Where Does My Help Come From? Writing Off the Page from Psalm 121

Psalm 121

In my faith tradition, we are in the season of Lent. A season when we remember the self-denial of Jesus who fasted for 40 days and 40 nights and resisted temptation, who left that wilderness empowered by the Spirit to show us a new way to be, to open his arms in the ultimate act of self-denial, for the life of the world. Lent always takes me to the Psalms, the poetry of the Bible. Psalm 121 is a psalm of ascents, most likely written to be sung or recited on a pilgrimage up to Jerusalem. I can’t help but wonder if Jesus, when he set his face to Jerusalem knowing all that faced him there, had these words on his own lips:

1I lift up my eyes to the hills—
    from where will my help come?
My help comes from the Lord,
    who made heaven and earth.

He will not let your foot be moved;
    he who keeps you will not slumber.
He who keeps Israel
    will neither slumber nor sleep.

The Lord is your keeper;
    the Lord is your shade at your right hand.
The sun shall not strike you by day,
    nor the moon by night.

The Lord will keep you from all evil;
    he will keep your life.
The Lord will keep
    your going out and your coming in
    from this time on and forevermore.

What was it like to know he was facing his own death and still be able to sing, “The Lord will keep me from all evil”? What was it like to know the darkness and betrayal ahead and still be able to say, “He will not let my foot be moved”? I don’t know what journey the psalmist was on when he first wrote these words down, but I know they have been sung and clung to in some of the darkest places of this world. Words of comfort. Words of hope. Words of a faith that defies circumstance.

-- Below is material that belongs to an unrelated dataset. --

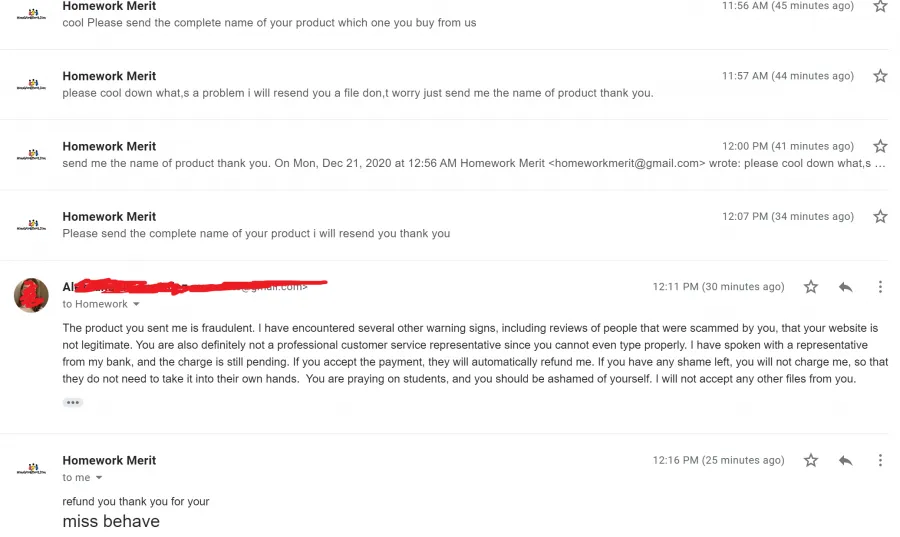Star the 12:16 PM Homework Merit message
This screenshot has width=900, height=537.
pyautogui.click(x=810, y=460)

Natalie Goldberg in Writing Down the Bones, encourages writers to “Take a poetry book. Open to any page, grab a line, write it down and continue from there. A friend calls it ‘writing off the page’.” So this is what I’ve done today.  I’ve opened a poetry book, The Psalms, and grabbed the first line, and let it go from there.  Here is where it took me:

I lift my eyes to the hills-from where does my help come?

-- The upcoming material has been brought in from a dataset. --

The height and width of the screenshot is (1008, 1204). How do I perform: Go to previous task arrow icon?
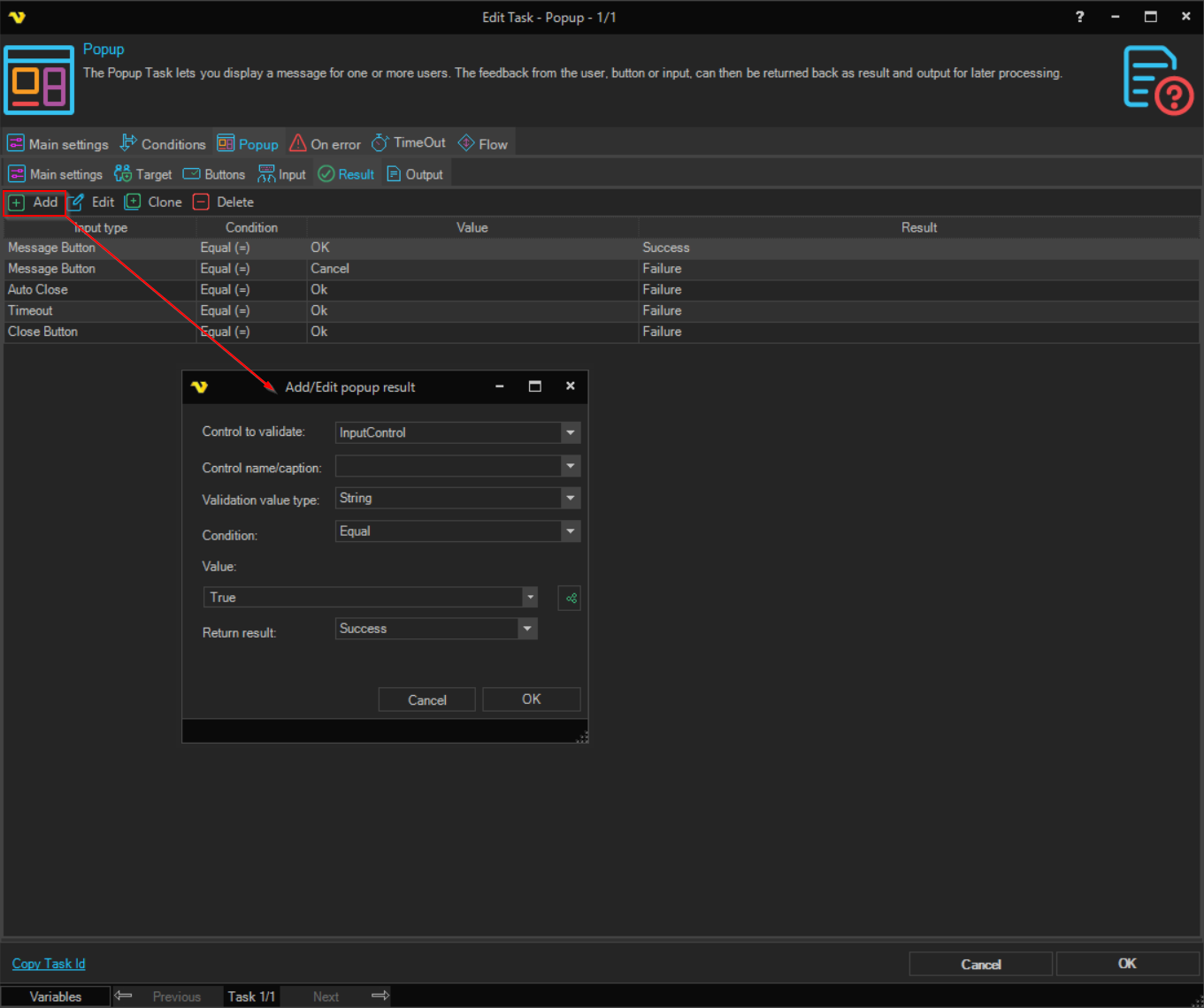pos(124,997)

My help comes from sleep, from the extra minutes lying in bed, stolen from the day ahead.

My help comes from coffee, that creamy energizing warmth sliding down my throat and clearing my head.

My help comes from the gym, from the sweat on my brow and the strength in my legs, from the pounding of my heart reminding me I’m well.

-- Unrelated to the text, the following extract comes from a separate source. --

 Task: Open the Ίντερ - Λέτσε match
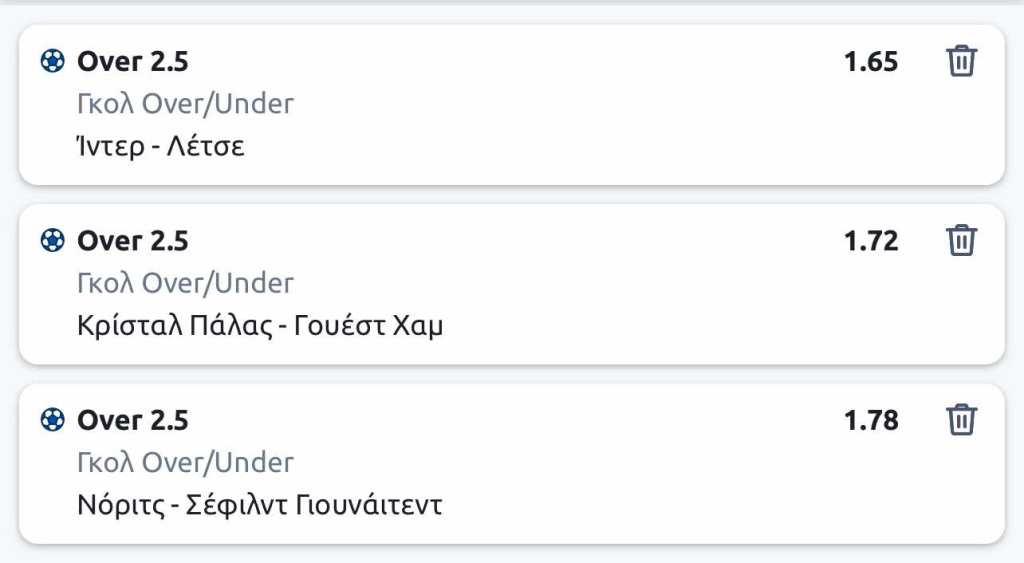[161, 146]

My help comes from lunch, better if shared and followed by a little something sweet.

My help comes from the sunlight filling my rooms, cheering the walls and gladdening my heart.

My help comes from trees in bloom and flower buds, opening themselves to the sky and daring me to open, too.

My help comes from friends, from hugs and laughs and sharing the load.

My help comes from family, from goodnight kisses and couch snuggles, from long rounds of Monopoly and dance parties in the kitchen.

My help comes from a five o’clock cocktail, bourbon and ginger ale or scotch and soda, if you please.

My help comes from sleeping children, tucked safely in bed and out of my hair.

My help comes from the television, from stories well-told, providing retreat from the news of the day.

My help comes from a well-worn novel, from beautiful words waking my mind to other worlds as it prepares to dream.

My help comes from my love, from the security and certainty of his embrace, from the comfort of his hand in mine.

But at last, no, my true help comes from the Lord, the maker of heaven and earth, the giver of all good things. My help comes from the Lord who has searched me and knows me and removes all my transgressions from me. My help comes from the Lord who looks not on outward appearance but on my heart. My help comes from the Lord whose tender mercies are new every morning, who hears every cry, and fills the world and my heart with peace and glory.

So, my friends, write off the page. Pick any line that grabs you; it doesn’t have to be a Psalm or a great work of art. Here’s the full prompt from Natalie Goldberg to help you:

If you begin with a great line, it helps because you start right off from a lofty place. ‘I will die in Paris on a rainy day…It will be a Thursday,’ by the poet Cesar Vallejo. ‘I will die on Monday at eleven o’clock, on Friday at three o’clock in South Dakota riding a tractor, in Brooklyn in a delicatessen,’ on and on. Every time you get stuck, just rewrite your first line and keep going. Rewriting the first line gives you a whole new start and a chance for another direction-‘I don’t want to die and I don’t care if I’m in Paris or Moscow or Youngstown, Ohio.’

We all have a line that grabs us, that plays in our head. What’s yours and where does it want to take you?’